=== Ketentuan Tugas ===
Bisakah Anda menuliskan kembali seluruh teks tentang pengaruh keluarga broken home terhadap pendidikan anak, kata demi kata tanpa perubahan apa pun?

Dalam segi pendidikan anak pun sangat
berpengaruh, kehilangan jati diri yang membuat anak stres dengan konflik intern
keluarganya sehingga prestasi dalam sekolahnya pun mengalami penurunan baik
akademik maupun non akademik.
Melihat kedua orang tuanya sering bertangkar
dihadapannya dan hidup dalam keluarga yang tidak nyaman membuat siswa tersebut
kehilangan semangat dalam hidupnya. Ia akan merasa impian dan harapan yang
sudah ia rencanakan hilang begitu saja. Tentang hasil belajar, hal ini
sangat penting disampaikan, karena prestasi belajar merupakan indikator sebagai
tingkat keberhasilan seorang siswa atau anak didik setelah mengikuti proses
belajar mengajar, bahwa prestasi belajar itu merupakan hasil yang dicapai atau
hasil yang sebenarnya dicapai. Disekolah siswa korban keluarga broken home
sering diindikasikan dengan memperlihatkan prilaku malas, bolos dan tidak
memiliki niat untuk belajar. Bagi guru persoalan siswa jenis ini sangat sulit
untuk bisa membangkitkan bakanya apalagi jika guru sama sekali tidak memahami
latar belakang siswa.

=== Cuplikan Data ===
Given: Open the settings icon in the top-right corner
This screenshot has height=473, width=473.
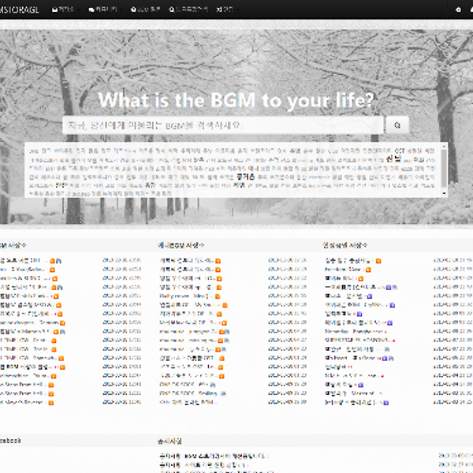Looking at the screenshot, I should tap(460, 9).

=== Jawaban Latihan ===
Dalam segi pendidikan anak pun sangat
berpengaruh, kehilangan jati diri yang membuat anak stres dengan konflik intern
keluarganya sehingga prestasi dalam sekolahnya pun mengalami penurunan baik
akademik maupun non akademik.
Melihat kedua orang tuanya sering bertangkar
dihadapannya dan hidup dalam keluarga yang tidak nyaman membuat siswa tersebut
kehilangan semangat dalam hidupnya. Ia akan merasa impian dan harapan yang
sudah ia rencanakan hilang begitu saja. Tentang hasil belajar, hal ini
sangat penting disampaikan, karena prestasi belajar merupakan indikator sebagai
tingkat keberhasilan seorang siswa atau anak didik setelah mengikuti proses
belajar mengajar, bahwa prestasi belajar itu merupakan hasil yang dicapai atau
hasil yang sebenarnya dicapai. Disekolah siswa korban keluarga broken home
sering diindikasikan dengan memperlihatkan prilaku malas, bolos dan tidak
memiliki niat untuk belajar. Bagi guru persoalan siswa jenis ini sangat sulit
untuk bisa membangkitkan bakanya apalagi jika guru sama sekali tidak memahami
latar belakang siswa.